The PLC has been designed to use only passive mode to transfer file to the FTP server. Passive mode is preferred because that is the only way to transfer file if the FTP Server is located on the Internet. The alternative active mode transfer requires the server to make a data connection back to the PLC that is sitting behind a router firewall, and that can be problematic unless the router is specifically configured to forward the data port to the PLC.

b) PLC FTP Upload Procedure

In order to upload file to the FTP Server, the PLC would use the PRINT #4 “<TCPConnect xxx.xxx.xxx.xxx:21>” command tag to connect to the FTP server port 21 to establish the “command” connection to the FTP Server. The PLC uses its PRINT #4 to send and INPUT$(4) to receive ASCII text strings from the FTP server via the command channel. The PLC would then send the command “PASV” to inform the FTP server that it wants to transfer a file in passive mode.

At this point you can use the PRINT #4 command to send any valid FTP command to the server, including changing directory (CWD command – make sure the directory exist), deleting a file (DELE command – beware of what you are deleting!) etc.

When the PLC is ready to start a file transfer to the FTP server, the server will in turn provide the PLC with the port number that it has opened for the PLC to connect to establish a data connection. Upon receiving this port number the PLC will make a second TCP connection to the given port and then the actual file transfer will begin.

A new, network service command tag named “FTPUPLD” handles the negotiation between the FTP Server and the PLC as well as handling of the data transfer from the PLC to the FTP server. The following is the syntax:

     PRINT #4 "<FTPUPLD Zxxx.yyy  [destination file name]>"

Where: Zxxx.yyy is the file name of the extended file that the PLC has access to. The [destination file name] can be any legal name acceptable to the server so you can attach a date or time stamp to the file name for easy identifications.

When the above command is run, the PLC will send the actual “STOR” command in the background to the FTP server and then obtain the port number from the server and it will then make a data connection to it, and file transfer can then begin.

c) Monitoring The FTP Upload Progress

Once the file transfer begins the PLC firmware will handle the rest of the file transfer until either the file has been completely transferred or the transfer is aborted due to a network or server trouble. You can monitor the progress of the file transfer using either the STATUS(4) or STATUS(20) functions.
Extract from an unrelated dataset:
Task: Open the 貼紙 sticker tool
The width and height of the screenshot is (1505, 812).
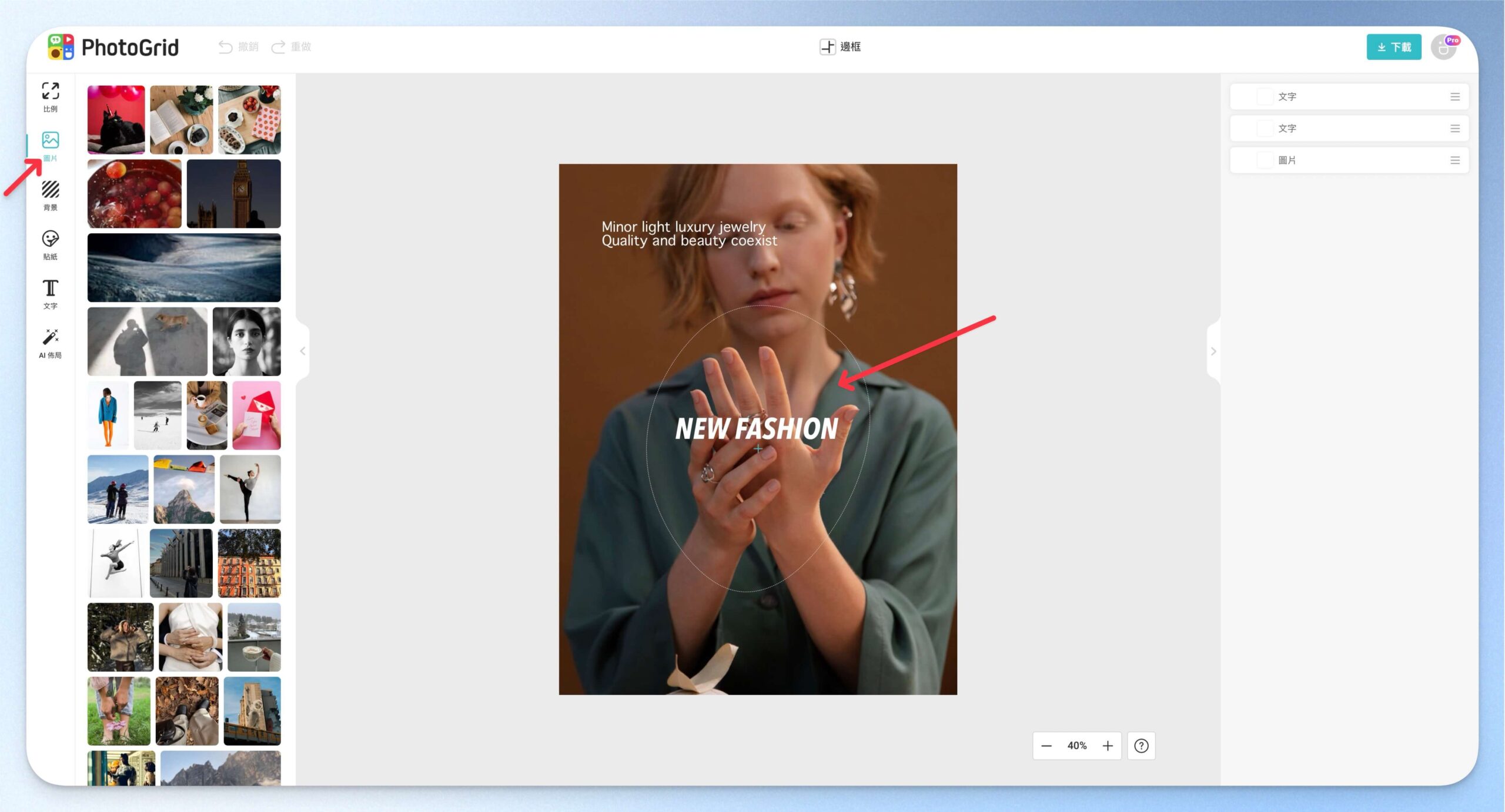Action: (51, 245)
STATUS(4) = 0  : FTP client was idle or last FTP failed
            1  : FTP data transfer just started
            2  : 1st FTP segment transferred, now transferring the rest
            3  : FTP data transfer completed. 

STATUS(20) > 0 : Number of bytes uploaded to FTP Server. Transfer is in progress.
           < 0 : Total number of bytes uploaded. Transfer completed.
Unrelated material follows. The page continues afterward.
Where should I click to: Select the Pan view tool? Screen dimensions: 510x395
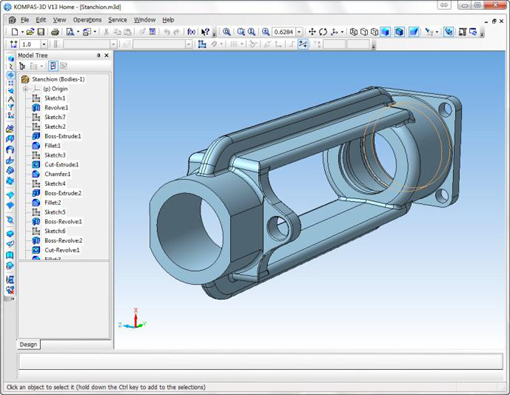(x=312, y=32)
For example, If 2,345 bytes has been uploaded to the server and the transfer has ended, STATUS(20) will return the number = –2345.

Since file transfer can take substantial amount of time to complete, it is not wise to run a loop to wait for the file transfer to complete since this will block the PLC from processing any other part of the program. The demo “ExtendedFileSystem.PC6” shows you how to setup a monitoring function to periodically monitor the progress of the file transfer and report the transfer status on the LCD display.

Please refer to the comments in the custom function “fnConnFTP” and “fnMonFTP” of the “ExtendedFileSystem.PC6” program for more detailed descriptions of each command involved in the FTP file transfer.